In the trial, patients remained on their anti-psychotic medication and were randomised to receive CBD or placebo as adjunct therapy.
Over a series of exploratory endpoints, CBD was consistently superior to placebo, with the most notable differences being in the PANSS positive sub-scale, the Clinical Global Impression of Severity and Clinical Global Impression of Improvement. The proportion of responders (improvement in PANSS Total score greater than 20%) on CBD was higher than that of participants on placebo, with an Odds Ratio of 2.65. In the area of cognition, CBD was superior to placebo with marked differences being seen in sub-domains of particular relevance to improving the outlook for people suffering with schizophrenia. With respect to negative symptoms, the Scale for Assessment of Negative Symptoms showed a trend in favour of CBD which reached statistical significance for patients taking CBD together with one of the leading first line anti-psychotic medications. The majority of other endpoints in the study were in favour of CBD and approached statistical significance in many cases.

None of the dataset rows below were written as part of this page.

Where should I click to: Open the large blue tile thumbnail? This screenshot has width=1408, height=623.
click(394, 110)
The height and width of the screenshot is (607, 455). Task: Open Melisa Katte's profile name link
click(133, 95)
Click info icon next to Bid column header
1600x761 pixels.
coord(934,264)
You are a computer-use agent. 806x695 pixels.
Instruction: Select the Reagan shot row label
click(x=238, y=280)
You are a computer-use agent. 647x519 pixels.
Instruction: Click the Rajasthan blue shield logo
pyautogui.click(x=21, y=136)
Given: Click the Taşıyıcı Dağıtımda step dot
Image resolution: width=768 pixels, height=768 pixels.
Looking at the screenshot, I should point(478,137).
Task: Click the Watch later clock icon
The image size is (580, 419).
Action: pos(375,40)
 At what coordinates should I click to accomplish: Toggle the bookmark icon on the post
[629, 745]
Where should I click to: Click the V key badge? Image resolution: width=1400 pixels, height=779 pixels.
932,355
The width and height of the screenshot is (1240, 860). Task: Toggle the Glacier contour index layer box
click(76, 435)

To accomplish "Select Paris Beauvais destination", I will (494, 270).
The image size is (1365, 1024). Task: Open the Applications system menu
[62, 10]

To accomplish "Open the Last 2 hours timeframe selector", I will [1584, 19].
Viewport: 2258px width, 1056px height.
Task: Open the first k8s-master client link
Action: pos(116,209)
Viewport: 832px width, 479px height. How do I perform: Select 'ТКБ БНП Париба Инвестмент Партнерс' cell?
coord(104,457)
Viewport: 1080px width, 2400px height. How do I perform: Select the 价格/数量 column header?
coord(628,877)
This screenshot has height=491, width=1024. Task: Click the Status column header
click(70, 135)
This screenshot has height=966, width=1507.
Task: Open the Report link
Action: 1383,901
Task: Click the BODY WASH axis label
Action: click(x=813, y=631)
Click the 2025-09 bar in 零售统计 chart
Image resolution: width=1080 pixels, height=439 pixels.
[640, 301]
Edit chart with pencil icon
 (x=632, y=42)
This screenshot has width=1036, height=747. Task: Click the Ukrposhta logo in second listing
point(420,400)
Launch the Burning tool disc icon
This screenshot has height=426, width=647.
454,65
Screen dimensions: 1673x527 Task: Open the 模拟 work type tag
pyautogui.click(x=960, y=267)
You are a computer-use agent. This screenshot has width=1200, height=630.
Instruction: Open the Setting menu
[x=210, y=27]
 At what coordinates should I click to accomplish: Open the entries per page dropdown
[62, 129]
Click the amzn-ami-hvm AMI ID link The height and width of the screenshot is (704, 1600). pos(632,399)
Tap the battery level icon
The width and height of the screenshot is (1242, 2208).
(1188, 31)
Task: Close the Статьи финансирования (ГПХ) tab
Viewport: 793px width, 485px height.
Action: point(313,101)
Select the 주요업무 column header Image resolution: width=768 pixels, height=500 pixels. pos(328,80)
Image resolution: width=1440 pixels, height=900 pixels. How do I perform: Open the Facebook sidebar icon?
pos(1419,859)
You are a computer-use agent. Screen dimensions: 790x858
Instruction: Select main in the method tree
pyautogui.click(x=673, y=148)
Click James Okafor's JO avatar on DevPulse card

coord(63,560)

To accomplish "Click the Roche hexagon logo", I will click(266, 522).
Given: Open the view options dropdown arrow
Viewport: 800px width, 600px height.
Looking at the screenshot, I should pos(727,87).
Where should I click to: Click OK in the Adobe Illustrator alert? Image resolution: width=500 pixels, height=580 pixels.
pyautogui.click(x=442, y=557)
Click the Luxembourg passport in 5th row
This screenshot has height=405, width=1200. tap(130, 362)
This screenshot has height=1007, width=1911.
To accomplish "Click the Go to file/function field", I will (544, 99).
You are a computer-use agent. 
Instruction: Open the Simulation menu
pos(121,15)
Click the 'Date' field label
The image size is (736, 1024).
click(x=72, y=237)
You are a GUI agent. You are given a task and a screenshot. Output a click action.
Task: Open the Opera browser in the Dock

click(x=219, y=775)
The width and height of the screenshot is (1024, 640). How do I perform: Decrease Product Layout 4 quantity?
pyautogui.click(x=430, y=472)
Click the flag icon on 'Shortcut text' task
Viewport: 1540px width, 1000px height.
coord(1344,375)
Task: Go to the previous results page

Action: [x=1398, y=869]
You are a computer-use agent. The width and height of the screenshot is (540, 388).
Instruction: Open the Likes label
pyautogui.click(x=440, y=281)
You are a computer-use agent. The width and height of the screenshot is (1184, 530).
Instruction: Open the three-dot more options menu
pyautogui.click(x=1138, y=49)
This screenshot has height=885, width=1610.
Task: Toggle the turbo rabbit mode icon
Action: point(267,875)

Pharmacology of CBD distinct from existing anti-psychotic medications
“The addition of Cannabidiol to the medication of patients who were only partially responsive to standard anti-psychotic treatment produced significant improvements in outcome measures compared with placebo,” stated Professor Philip McGuire, Head of the Department of Psychosis Studies, Institute of Psychiatry, Psychology & Neuroscience, King’s College London, and Principal Investigator of the study. “Moreover, these improvements were not associated with adverse effects. The results are of particular interest because the pharmacology of CBD is distinct from existing anti-psychotic medications, all of which act via effects on dopamine receptors.”
“These findings further reinforce the potential role of cannabinoids in the field of neuropsychiatric disease,” stated Justin Gover, GW’s Chief Executive Officer. “We believe that the signals of efficacy demonstrated in this trial, together with a notably reassuring safety profile, provide GW with the prospect of new and distinct cannabinoid neuropsychiatric product pipeline opportunity. Similar to our approach for Epidiolex, we believe that our future research in this area may lie within paediatric orphan neuropsychiatric indications and we intend to explore this as a focus for future trials.”
This trial followed extensive preclinical research conducted by GW since 2007 into the effects of cannabinoids in psychiatric disease. This research showed CBD to have notable antipsychotic effects in accepted pre-clinical models of schizophrenia, and also provides indicators that there is potential to enhance the effect of CBD with additional cannabinoids. Previously published studies have suggested that CBD may have useful efficacy either as monotherapy or in combination with first line anti-psychotic agents.